According to the most recent data, as many as 25,000 people in the news biz lost their jobs between 2000 and 2024. About 10,000 got pinkslips in the last three years and bloodbaths at major companies like CNN, NBC, HuffPost, Vox, and most recently, Business Insider. Another report indicates America has lost a third of its newspapers since 2005. How long can we expect to have a democratic society if we don’t have an institution – warts and all – that defends not just the First Amendment, but the entire Bill of Rights?

Apparently, not long.

Many of my peers are Black Journalists who wanted to make sure media outlets told fair stories about all communities, serving as a barrier between the business and stereotyping with lazy, racist tropes. So with the layoffs also comes an erosion of social competency that media has always needed. It thus becomes easy to vilify George Floyd, for example, for his past crimes, rather than keep focus on the fact that he was murdered by a rogue cop.

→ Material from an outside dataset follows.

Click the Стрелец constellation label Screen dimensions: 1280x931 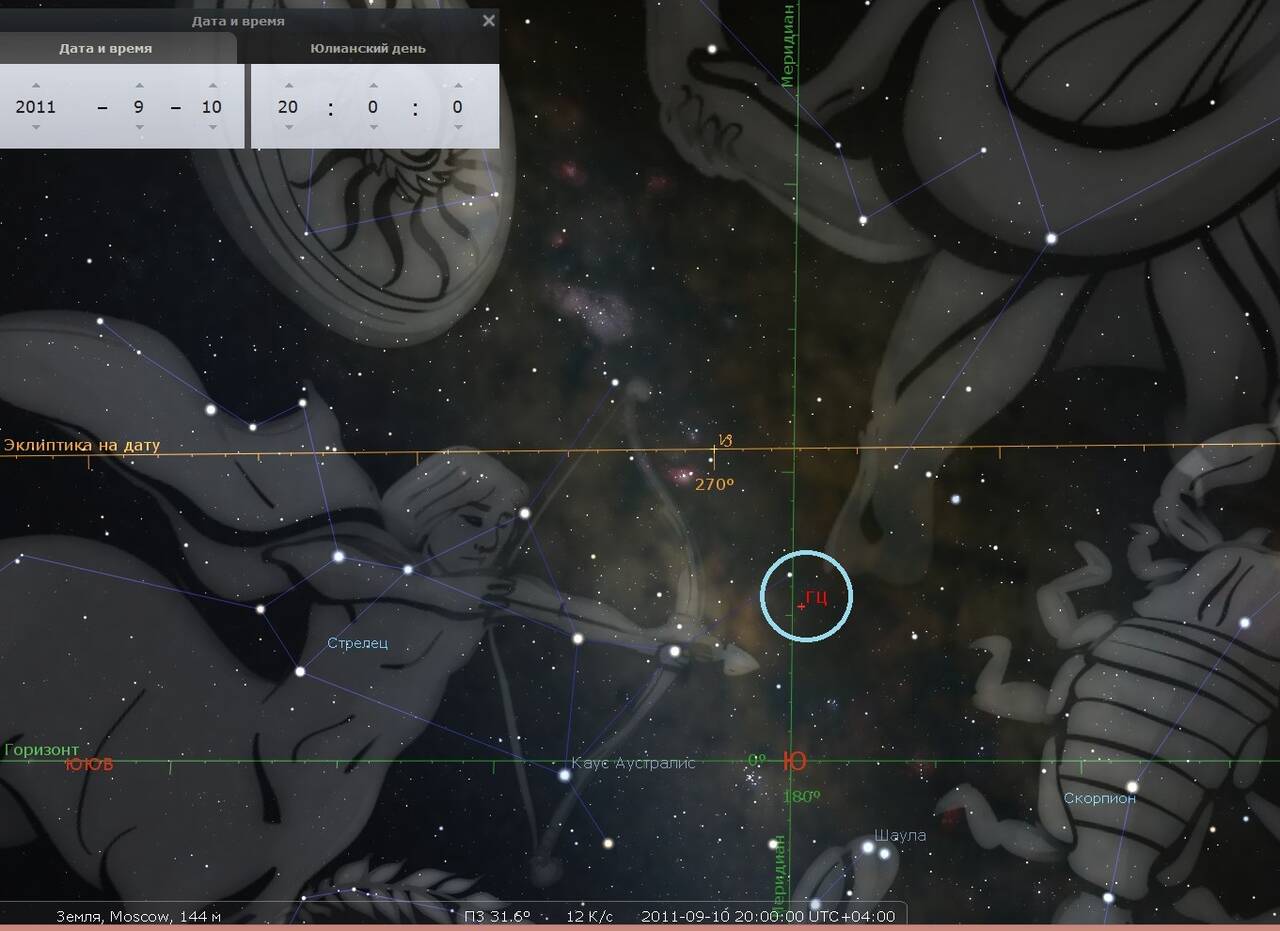pyautogui.click(x=357, y=643)
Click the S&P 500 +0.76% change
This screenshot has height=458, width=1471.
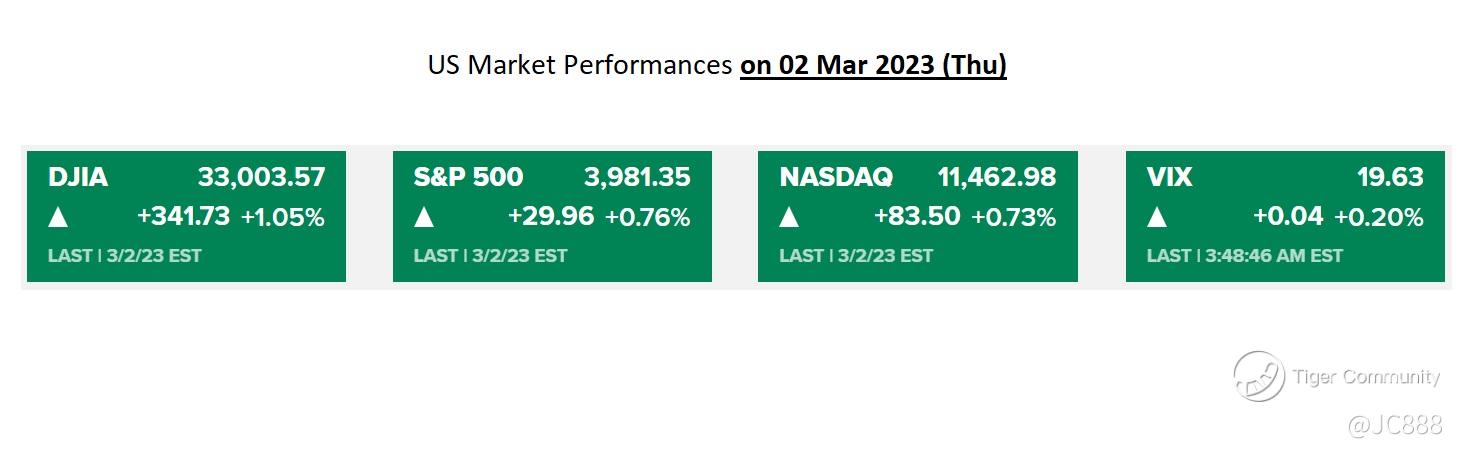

It all comes down to this — the media industry doesn’t care about its flock. That's clear in the capitulation of some organizations that were once well-respected to the far right. Journalists are being shown in a very dour fashion that they are expendable and relationships between employee and employer that had once been collegial, offering guidance and mentorship, are fleeting. C-suite officers who talk the corporate script keep a distance because they know they will one day fire the very people they order to spend most of their waking hours in front of a screen.

Who Gets the Kids?

The change feels like an ugly divorce. One in which one spouse abruptly decides, “I want something different,” and has papers ready for the other spouse to sign the second he walks in the door. No reconciliation. No counseling. No therapy. Nothing.

There isn’t even a custody battle because the children are the content we spent our lives producing, but have no ownership of. We agree to that the moment we do our onboarding with HR, and can't even complain because of NDAs. The companies can run it again, retool it, remove our bylines, or even delete it, eliminating evidence that we even did the work. Callous and petty, but it does happen.

So will journalists ever find love again? We’re trying. The Don Lemons, Jim Acostas and Joy-Ann Reids of the world are finding spaces in places like Substack or YouTube. I started this blog several months ago on Ghost.org, and there are other venues people are using. Then there are nonprofit news ventures that are springing up to keep reporting news the way it should be reported. But I don’t think we were all meant to be freelancers and gig workers.

Journalism is a craft that best serves society when its workers have platforms where they are safe to produce their genius, debate best practices, and grow new generations of creators.

But right now, I’m not seeing that happen. Only a relative few are getting jobs, and some are being fired just months after they were hired. Some are lucky and settle into their companies, but I’d gather many of them were part of the tight networks of their managers and did not have to worry much about competition for their jobs. That doesn’t mean all of them are good; it just means the right people knew them.

So the rest of us are left in court at a divorce proceeding. Many in tears because they thought they were making their spouse happy, wailing about the best years of their lives having evaporated. While one spouse turns away and announces, “I’m going to do me,” the served spouse can only stand in court and ask, “When Did You Stop Loving Me, When Did I Stop Loving You?